Stated exercise :: In the listing below, rewrite the lines from the line with "The width and height of the screenshot is (1522, 1096)." to the line with "Action: (1509, 40)" as a numbered list, including both of those lines and omitting blank lines.

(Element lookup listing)
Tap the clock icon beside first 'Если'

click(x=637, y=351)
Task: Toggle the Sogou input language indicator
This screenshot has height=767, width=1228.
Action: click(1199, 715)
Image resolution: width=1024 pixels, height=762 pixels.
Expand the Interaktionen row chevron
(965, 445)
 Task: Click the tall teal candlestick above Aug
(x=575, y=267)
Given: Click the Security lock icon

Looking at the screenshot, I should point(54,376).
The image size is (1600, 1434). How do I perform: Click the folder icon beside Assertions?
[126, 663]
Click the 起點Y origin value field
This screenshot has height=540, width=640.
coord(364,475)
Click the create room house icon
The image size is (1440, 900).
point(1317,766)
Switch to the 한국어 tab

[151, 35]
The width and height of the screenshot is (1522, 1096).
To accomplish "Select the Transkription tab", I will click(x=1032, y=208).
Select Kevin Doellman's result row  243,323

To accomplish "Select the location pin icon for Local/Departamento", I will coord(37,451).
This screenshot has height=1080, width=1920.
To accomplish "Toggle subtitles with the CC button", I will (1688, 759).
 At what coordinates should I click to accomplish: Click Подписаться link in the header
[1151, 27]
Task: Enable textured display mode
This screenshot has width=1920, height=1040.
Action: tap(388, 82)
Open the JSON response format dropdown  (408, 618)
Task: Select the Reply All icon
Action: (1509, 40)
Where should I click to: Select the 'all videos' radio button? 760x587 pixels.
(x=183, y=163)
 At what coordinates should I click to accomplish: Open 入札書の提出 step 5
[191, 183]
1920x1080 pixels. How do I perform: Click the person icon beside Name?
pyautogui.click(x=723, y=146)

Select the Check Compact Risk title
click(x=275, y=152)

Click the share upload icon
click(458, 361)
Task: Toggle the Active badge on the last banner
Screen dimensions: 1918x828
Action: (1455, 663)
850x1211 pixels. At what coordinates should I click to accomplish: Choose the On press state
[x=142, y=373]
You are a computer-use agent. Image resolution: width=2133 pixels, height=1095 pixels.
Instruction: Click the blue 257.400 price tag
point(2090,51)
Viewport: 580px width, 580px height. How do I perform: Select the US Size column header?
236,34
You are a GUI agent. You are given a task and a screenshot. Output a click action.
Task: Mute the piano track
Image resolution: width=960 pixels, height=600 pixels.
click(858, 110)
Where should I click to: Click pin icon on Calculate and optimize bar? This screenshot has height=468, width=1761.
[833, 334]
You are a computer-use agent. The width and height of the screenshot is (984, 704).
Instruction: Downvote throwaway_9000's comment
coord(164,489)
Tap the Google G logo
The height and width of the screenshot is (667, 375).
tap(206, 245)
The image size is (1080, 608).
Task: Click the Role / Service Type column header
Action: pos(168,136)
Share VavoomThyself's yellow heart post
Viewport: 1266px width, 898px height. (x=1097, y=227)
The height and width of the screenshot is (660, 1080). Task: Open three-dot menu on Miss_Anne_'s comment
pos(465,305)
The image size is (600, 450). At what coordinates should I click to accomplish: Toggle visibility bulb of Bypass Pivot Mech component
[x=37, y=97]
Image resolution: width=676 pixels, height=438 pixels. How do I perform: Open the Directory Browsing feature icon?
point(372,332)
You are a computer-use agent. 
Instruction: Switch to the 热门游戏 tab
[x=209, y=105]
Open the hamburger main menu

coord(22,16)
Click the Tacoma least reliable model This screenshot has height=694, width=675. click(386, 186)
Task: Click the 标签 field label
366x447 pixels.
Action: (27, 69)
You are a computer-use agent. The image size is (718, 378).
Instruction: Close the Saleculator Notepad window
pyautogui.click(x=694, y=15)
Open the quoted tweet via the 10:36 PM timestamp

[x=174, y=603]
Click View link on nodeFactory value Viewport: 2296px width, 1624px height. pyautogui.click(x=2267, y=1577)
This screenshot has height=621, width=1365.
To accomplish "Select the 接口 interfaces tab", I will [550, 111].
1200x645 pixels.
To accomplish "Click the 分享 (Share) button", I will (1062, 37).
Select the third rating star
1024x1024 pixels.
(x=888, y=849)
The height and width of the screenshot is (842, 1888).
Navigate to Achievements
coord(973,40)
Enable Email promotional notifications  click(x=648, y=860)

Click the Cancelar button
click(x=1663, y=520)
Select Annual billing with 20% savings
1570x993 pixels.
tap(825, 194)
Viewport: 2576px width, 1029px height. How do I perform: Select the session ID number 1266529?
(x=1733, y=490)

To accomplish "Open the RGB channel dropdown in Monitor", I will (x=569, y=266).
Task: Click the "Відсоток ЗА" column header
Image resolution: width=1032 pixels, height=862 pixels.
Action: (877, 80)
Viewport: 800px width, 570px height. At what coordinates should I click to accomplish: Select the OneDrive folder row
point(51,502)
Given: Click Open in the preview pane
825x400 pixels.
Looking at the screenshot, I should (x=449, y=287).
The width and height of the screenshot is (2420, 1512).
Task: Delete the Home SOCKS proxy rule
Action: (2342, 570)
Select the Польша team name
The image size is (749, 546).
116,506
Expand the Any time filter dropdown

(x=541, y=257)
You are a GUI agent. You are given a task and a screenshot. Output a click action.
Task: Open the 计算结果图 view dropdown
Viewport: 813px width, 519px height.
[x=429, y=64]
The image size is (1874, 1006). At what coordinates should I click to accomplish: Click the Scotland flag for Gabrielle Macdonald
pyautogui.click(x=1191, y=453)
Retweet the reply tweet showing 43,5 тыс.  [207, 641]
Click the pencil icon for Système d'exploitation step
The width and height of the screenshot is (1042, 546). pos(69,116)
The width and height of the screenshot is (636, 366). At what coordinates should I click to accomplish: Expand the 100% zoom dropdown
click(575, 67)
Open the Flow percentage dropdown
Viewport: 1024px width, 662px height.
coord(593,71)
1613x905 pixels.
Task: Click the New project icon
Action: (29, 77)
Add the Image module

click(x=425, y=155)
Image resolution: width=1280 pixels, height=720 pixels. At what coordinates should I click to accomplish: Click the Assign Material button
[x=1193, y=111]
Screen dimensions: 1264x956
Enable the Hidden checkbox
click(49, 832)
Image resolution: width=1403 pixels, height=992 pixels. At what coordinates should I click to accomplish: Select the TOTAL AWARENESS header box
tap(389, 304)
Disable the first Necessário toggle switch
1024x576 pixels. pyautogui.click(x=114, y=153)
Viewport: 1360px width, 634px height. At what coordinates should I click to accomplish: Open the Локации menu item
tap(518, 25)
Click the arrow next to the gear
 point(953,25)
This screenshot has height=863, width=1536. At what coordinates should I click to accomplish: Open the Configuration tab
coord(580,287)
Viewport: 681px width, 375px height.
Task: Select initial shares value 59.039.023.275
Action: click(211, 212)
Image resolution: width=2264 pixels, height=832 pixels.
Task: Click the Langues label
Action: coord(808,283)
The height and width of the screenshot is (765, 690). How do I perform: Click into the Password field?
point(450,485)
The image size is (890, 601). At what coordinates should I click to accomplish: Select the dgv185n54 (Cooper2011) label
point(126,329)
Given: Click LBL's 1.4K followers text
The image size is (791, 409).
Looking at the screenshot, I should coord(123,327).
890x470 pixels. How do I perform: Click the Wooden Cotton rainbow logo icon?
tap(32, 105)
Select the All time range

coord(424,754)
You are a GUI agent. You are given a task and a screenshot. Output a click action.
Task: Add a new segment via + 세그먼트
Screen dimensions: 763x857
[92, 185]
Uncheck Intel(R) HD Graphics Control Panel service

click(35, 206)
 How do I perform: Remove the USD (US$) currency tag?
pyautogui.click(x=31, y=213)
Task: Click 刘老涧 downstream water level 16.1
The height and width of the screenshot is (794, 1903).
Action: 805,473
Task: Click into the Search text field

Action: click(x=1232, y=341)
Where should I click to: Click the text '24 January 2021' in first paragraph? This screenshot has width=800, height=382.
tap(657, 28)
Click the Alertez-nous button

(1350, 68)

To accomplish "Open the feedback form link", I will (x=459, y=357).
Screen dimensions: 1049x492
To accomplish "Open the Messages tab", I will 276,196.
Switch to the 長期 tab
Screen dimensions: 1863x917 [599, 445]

Task answer ::
1. The width and height of the screenshot is (1522, 1096).
2. To accomplish "Select the Transkription tab", I will click(x=1032, y=208).
3. Select Kevin Doellman's result row  243,323
4. To accomplish "Select the location pin icon for Local/Departamento", I will coord(37,451).
5. This screenshot has height=1080, width=1920.
6. To accomplish "Toggle subtitles with the CC button", I will (1688, 759).
7.  At what coordinates should I click to accomplish: Click Подписаться link in the header
8. [1151, 27]
9. Task: Enable textured display mode
10. This screenshot has width=1920, height=1040.
11. Action: tap(388, 82)
12. Open the JSON response format dropdown  (408, 618)
13. Task: Select the Reply All icon
14. Action: (1509, 40)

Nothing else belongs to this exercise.